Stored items
= = = = =
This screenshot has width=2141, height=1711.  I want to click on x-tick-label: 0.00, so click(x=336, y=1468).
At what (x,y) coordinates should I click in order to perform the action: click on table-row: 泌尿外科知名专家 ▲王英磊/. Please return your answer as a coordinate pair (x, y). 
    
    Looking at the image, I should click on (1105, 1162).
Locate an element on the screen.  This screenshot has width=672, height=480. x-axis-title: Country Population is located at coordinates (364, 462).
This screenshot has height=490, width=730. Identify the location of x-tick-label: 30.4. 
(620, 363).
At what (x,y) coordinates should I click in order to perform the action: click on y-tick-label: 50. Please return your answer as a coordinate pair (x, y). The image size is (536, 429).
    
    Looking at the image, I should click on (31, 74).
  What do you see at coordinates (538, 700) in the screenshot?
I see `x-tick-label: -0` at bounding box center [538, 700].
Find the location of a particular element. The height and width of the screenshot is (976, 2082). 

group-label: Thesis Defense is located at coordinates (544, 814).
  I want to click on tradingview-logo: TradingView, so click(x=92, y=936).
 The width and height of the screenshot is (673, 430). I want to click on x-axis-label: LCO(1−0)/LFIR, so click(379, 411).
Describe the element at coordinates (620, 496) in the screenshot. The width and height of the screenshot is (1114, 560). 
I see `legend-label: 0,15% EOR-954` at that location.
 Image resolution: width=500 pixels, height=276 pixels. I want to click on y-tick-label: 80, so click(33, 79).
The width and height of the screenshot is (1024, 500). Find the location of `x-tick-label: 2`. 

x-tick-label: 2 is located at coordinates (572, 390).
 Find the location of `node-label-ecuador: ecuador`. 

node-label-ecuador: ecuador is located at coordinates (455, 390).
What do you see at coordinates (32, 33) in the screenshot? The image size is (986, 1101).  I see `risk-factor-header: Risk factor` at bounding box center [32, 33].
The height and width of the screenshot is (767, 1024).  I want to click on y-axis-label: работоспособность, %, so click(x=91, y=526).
= = = = =
TASK PROMPT
Please output all of the material above as a numbered list, leaving out any blank lines.

EXPECTED OUTPUT
1. This screenshot has width=2141, height=1711.  I want to click on x-tick-label: 0.00, so click(x=336, y=1468).
2. At what (x,y) coordinates should I click in order to perform the action: click on table-row: 泌尿外科知名专家 ▲王英磊/. Please return your answer as a coordinate pair (x, y). 
3.     Looking at the image, I should click on (1105, 1162).
4. Locate an element on the screen.  This screenshot has width=672, height=480. x-axis-title: Country Population is located at coordinates (364, 462).
5. This screenshot has height=490, width=730. Identify the location of x-tick-label: 30.4. 
6. (620, 363).
7. At what (x,y) coordinates should I click in order to perform the action: click on y-tick-label: 50. Please return your answer as a coordinate pair (x, y). The image size is (536, 429).
8.     Looking at the image, I should click on (31, 74).
9.   What do you see at coordinates (538, 700) in the screenshot?
10. I see `x-tick-label: -0` at bounding box center [538, 700].
11. Find the location of a particular element. The height and width of the screenshot is (976, 2082). 
12. group-label: Thesis Defense is located at coordinates (544, 814).
13.   I want to click on tradingview-logo: TradingView, so click(x=92, y=936).
14.  The width and height of the screenshot is (673, 430). I want to click on x-axis-label: LCO(1−0)/LFIR, so click(379, 411).
15. Describe the element at coordinates (620, 496) in the screenshot. The width and height of the screenshot is (1114, 560). 
16. I see `legend-label: 0,15% EOR-954` at that location.
17.  Image resolution: width=500 pixels, height=276 pixels. I want to click on y-tick-label: 80, so click(33, 79).
18. The width and height of the screenshot is (1024, 500). Find the location of `x-tick-label: 2`. 
19. x-tick-label: 2 is located at coordinates (572, 390).
20.  Find the location of `node-label-ecuador: ecuador`. 
21. node-label-ecuador: ecuador is located at coordinates (455, 390).
22. What do you see at coordinates (32, 33) in the screenshot? The image size is (986, 1101).  I see `risk-factor-header: Risk factor` at bounding box center [32, 33].
23. The height and width of the screenshot is (767, 1024).  I want to click on y-axis-label: работоспособность, %, so click(x=91, y=526).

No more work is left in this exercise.